How to Accompany Separated and Divorced Catholics

In the lead-up to Pope Francis’ Apostolic Journey to the U.S., we are launching #FrancisontheFamily, a Diocesan-wide campaign that focuses on the catechesis of #PopeFrancis pertaining to family life. We have chosen to highlight some of Francis’ most repeated challenges to us – encounter, accompany, witness, and welcome – as a way of sharing the joy of family life.

By: Rev. Tom Ferguson

Walking into a parochial school classroom room, I expect to know some of the people at the meeting I’m leading and anticipate meeting others for the first time tonight.

The room is arranged with a number of small tables that seat approximately eight people. Some are talking in pairs, appearing to know one another; others are sitting alone – heads buried in cell phones or in some cases looking to make eye contact and be recognized by another.

There are men and women, of differing ages, and of ethnic and cultural backgrounds reflective of all of God’s People – very typical of a meeting at church.

These people are like everyone else – it would appear – but soon I realize, like everyone else, they are all unique.

I am walking into a meeting of separated and divorced Catholics who seek from the Church gifts of healing, peace and, perhaps most of all, the assurance that people know they exist and that they long to belong.

For a number of years, the Office for Family Life has offered a program to foster healing for those who are separated and divorced. Each year, the program has been offered in a different parish so as to be more accessible to people in different parts of the Diocese of Arlington.

While the faces change each year, and the specifics of each person’s story are unique, there are some experiences that are consistent.

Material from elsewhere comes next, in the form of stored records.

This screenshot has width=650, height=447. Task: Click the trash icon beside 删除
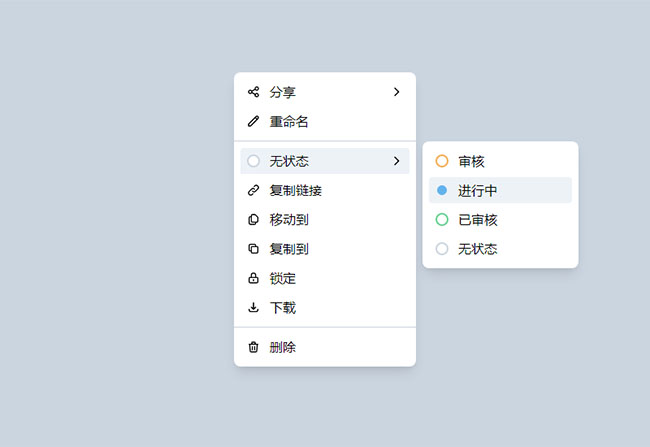(253, 347)
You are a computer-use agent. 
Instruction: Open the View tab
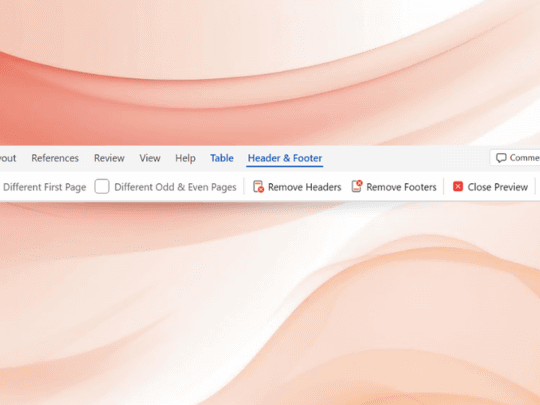(x=150, y=158)
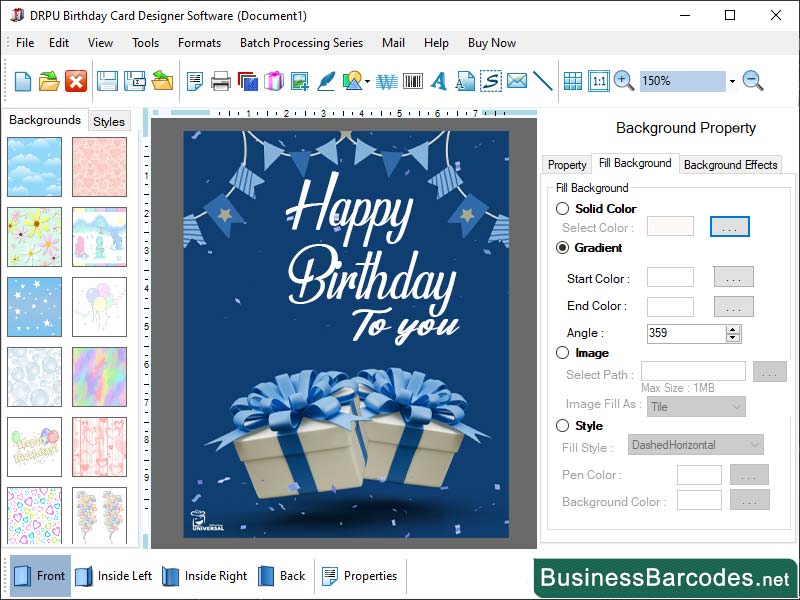Viewport: 800px width, 600px height.
Task: Select the Pen signature tool
Action: coord(327,81)
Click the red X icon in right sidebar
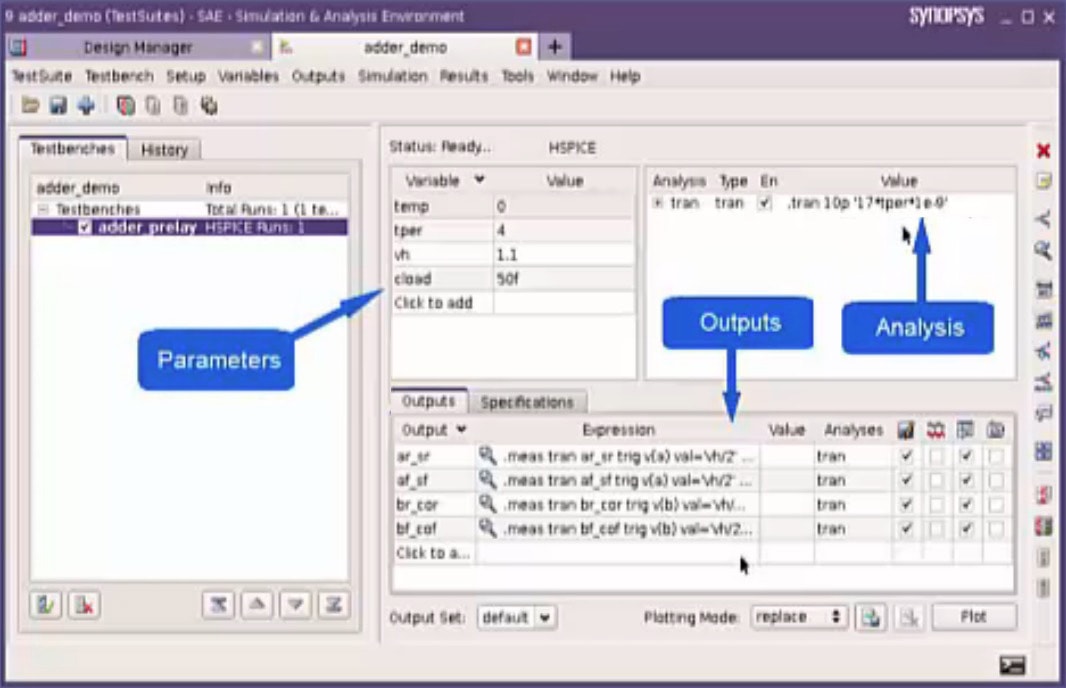1066x688 pixels. [1043, 150]
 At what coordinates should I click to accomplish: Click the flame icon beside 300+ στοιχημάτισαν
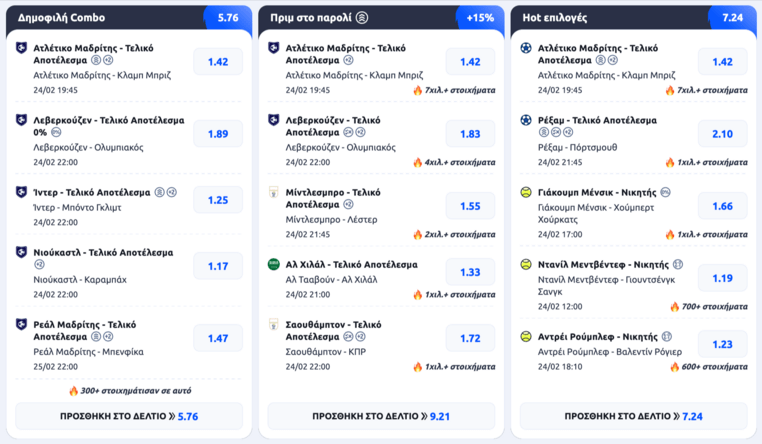coord(73,391)
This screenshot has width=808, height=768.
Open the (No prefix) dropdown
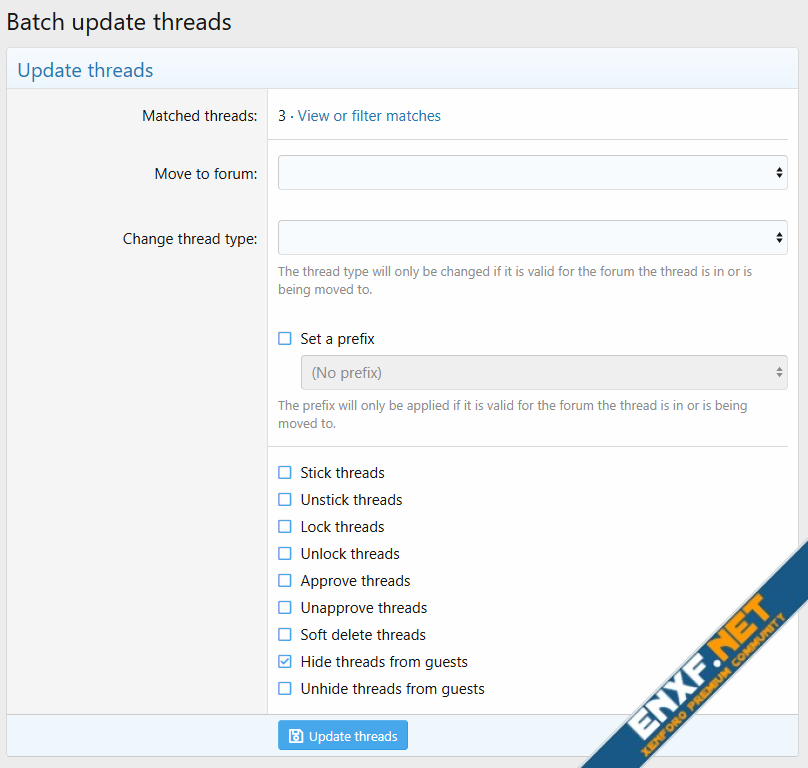543,373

The first is gratitude: participants in the program are grateful for the basic fact that Church recognizes their existence. This may seem a “no brainer” to some, but divorced persons consistently share their experience of doubting others’ awareness of their existence as they take their places as apparently anonymous members of large assemblies in cavernous church buildings each Sunday.

Add to this mix the Church’s special concern to promote the beauty and holiness of marriage, while at the same time promoting vocations to the priesthood and the consecrated life, and one can see why a person who is separated and divorced may feel left out.

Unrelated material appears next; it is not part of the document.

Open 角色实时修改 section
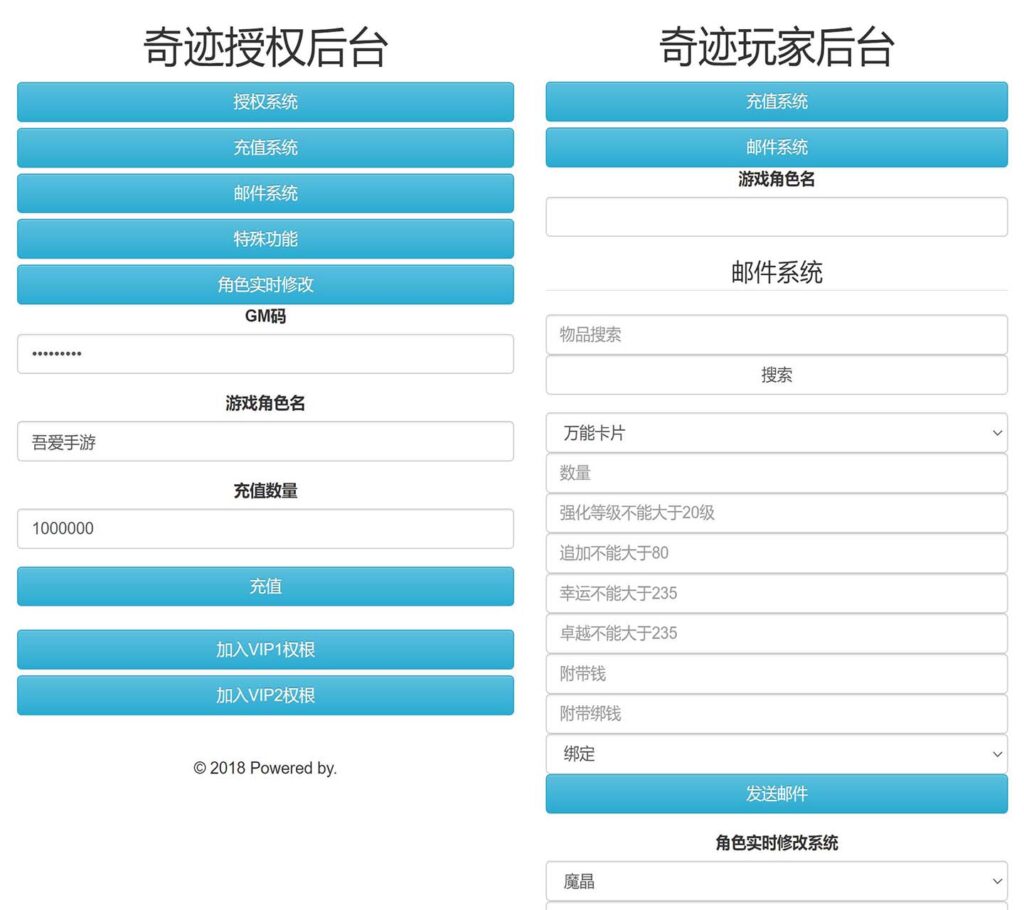 click(265, 285)
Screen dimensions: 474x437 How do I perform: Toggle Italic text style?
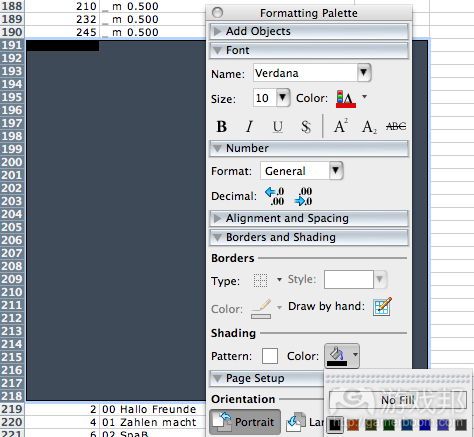tap(249, 127)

Even when the vocation to the single life is spoken of, a separated or divorced person sees their condition as one not always freely chosen, but one more or less accepted or possibly even only reluctantly to be endured.

A second common experience is the desire of separated and divorced persons to share with others their spiritual needs.

The process of healing the spiritual and emotional wounds that result from separation and divorce requires at times the unique gifts of confessors, spiritual directors and counselors. But as individual members of the Body of Christ and as a community of believers, we all have a role to play in accompanying our separated and divorced brothers and sisters on their journeys toward healing and peace.

Perhaps three examples may indicate first steps we all might take in this effort at spiritual accompaniment:


This is always the starting point in every aspect of our life in Christ and in the Church! In our personal prayer and in our parish prayers of intercession, we need to remember and pray for the healing and peace of those who are separated and divorced.


This is a favorite theme of Pope Francis! Nothing dramatic here – the simple gesture of sitting in church next to a now-single person who used to be accompanied by  a spouse can be a very powerful way of communicating (without a word being spoken) the all-important message: you are not alone!


Ours is not the task of taking what is broken and making it whole – only God’s grace can be the source of such beautiful healing! By acknowledging the existence of separated and divorced persons and extending to them an invitation to be a part of our lives in our parishes, in our social groups, even within our family homes, we become the channels whereby God’s grace can flow and God’s healing can be accomplished.

I pray that all who are separated and divorced in our Church will experience in our community of faith the confident assurance of our awareness of their presence among us, the strength that comes from our commitment of prayer and the warmth of God’s love in our desire to be companions on the journey to healing and peace!